2. missing_required_throws — `build()` without `to` (or `from`, or `subject`) throws `IllegalStateException`.
3. structural — `EmailMessage` declares no public constructor and no public `setXxx` methods. The only construction path is `Builder.build()`; the built object is structurally immutable.
4. immutability_and_defensive_copy — `getCc()`/`getBcc()`/`getAttachments()` return collections that throw `UnsupportedOperationException` on mutation, AND mutating the original list passed to `builder.cc(...)` AFTER `build()` returns does not change the built EmailMessage's cc list (Builder must defensively copy on the way in).

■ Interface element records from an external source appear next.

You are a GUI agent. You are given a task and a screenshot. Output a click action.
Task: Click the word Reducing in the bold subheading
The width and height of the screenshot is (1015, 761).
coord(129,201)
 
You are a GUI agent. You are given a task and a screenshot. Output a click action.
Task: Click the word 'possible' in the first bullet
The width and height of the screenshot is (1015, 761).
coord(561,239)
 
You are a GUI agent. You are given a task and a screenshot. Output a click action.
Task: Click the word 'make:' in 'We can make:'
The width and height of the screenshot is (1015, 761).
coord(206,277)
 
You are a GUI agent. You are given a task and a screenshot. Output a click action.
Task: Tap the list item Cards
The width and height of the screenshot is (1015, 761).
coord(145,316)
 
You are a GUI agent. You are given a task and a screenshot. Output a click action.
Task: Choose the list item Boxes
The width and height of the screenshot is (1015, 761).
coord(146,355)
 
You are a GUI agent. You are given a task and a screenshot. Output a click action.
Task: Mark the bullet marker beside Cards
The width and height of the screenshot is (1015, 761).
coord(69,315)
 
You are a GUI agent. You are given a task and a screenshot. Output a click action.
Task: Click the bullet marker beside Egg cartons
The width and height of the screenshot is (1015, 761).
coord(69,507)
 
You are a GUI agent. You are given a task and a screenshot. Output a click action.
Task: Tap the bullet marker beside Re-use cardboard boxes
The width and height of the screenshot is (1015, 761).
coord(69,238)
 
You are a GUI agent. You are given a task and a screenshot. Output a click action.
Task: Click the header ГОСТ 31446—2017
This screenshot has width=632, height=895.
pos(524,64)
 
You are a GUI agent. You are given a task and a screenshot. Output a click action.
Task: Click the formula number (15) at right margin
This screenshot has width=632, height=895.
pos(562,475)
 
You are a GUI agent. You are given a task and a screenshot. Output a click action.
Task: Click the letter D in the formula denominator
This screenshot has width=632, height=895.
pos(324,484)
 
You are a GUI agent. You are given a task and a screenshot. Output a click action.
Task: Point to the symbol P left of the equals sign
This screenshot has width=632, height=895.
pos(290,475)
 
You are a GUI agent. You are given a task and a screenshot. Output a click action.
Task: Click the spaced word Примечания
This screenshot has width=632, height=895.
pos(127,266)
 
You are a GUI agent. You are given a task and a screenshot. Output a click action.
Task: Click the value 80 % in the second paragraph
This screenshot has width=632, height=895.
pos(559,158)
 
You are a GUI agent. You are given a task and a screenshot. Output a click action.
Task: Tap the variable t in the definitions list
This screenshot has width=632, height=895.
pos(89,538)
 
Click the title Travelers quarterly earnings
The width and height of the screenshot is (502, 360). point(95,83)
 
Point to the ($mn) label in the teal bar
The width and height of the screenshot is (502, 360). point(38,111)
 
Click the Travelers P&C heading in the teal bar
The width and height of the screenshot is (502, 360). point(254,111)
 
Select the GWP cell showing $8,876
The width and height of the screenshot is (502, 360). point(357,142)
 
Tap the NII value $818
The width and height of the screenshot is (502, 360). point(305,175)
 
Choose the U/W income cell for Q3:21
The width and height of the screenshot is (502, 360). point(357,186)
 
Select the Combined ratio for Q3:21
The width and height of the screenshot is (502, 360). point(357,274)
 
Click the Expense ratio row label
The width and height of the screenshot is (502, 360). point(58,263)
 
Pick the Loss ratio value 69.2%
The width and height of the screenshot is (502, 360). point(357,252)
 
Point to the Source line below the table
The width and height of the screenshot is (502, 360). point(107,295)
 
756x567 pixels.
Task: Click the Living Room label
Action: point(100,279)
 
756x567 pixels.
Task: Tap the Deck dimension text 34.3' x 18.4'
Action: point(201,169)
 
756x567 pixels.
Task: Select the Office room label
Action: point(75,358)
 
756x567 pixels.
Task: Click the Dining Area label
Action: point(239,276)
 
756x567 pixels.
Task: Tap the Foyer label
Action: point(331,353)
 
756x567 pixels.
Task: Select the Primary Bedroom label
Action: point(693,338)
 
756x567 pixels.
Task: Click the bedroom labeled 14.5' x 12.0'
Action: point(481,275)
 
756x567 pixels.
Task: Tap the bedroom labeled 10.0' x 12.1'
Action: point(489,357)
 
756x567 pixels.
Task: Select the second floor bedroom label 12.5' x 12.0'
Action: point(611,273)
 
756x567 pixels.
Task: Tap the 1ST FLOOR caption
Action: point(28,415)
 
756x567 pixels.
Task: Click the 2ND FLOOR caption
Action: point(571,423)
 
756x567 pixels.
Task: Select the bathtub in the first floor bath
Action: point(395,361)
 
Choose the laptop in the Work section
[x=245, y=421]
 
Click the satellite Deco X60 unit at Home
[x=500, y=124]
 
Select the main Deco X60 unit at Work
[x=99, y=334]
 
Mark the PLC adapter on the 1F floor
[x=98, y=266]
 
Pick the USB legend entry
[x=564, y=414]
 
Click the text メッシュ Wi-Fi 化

The smelly starter has a public 9-arg constructor and a stub `Builder` whose methods all throw `UnsupportedOperationException`, so it fails every behavioural check until the refactor is real.
Examples
Example 1
Input
EmailMessage.builder().to("a@x.com").from("b@x.com").subject("Hi").build()Output
"EmailMessage{to=a@x.com, from=b@x.com, subject=Hi, body=\"\", cc=[], bcc=[], attachments=[], important=false, readReceiptRequested=false}"Why
Optional fields fall back to documented defaults. body defaults to empty string; the three lists default to empty immutable lists; both booleans default to false.
Example 2
Input
EmailMessage.builder().to("a").from("b").subject("s").cc(List.of("c", "d")).important(true).build()Output
"Email with cc=[c, d] and important=true; remaining optionals at defaults."Why
Each fluent setter overrides one field. The chain is self-documenting at the call site.
Example 3
Input
EmailMessage.builder().from("b").subject("s").build()Output
"throws IllegalStateException(\"to is required\")"Why
build() validates required fields. The exception names the missing field so the caller can fix it without reading the implementation.
Constraints
- •EmailMessage must declare zero public constructors. The only way to construct it is EmailMessage.builder().build().
- •EmailMessage.builder() must return an EmailMessage.Builder instance.
- •Every fluent setter on Builder must return the same Builder instance so chaining works.
- •Builder.build() must throw IllegalStateException when any of to, from, or subject is missing.
- •EmailMessage's getCc(), getBcc(), getAttachments() must return immutable collections (mutation throws UnsupportedOperationException).
- •Mutating a list AFTER passing it to builder.cc(...)/bcc(...)/attachments(...) must not change the built EmailMessage's collections — defensive copy is required.
- •EmailMessage must declare no public setter methods (no setXxx). All fields are private final.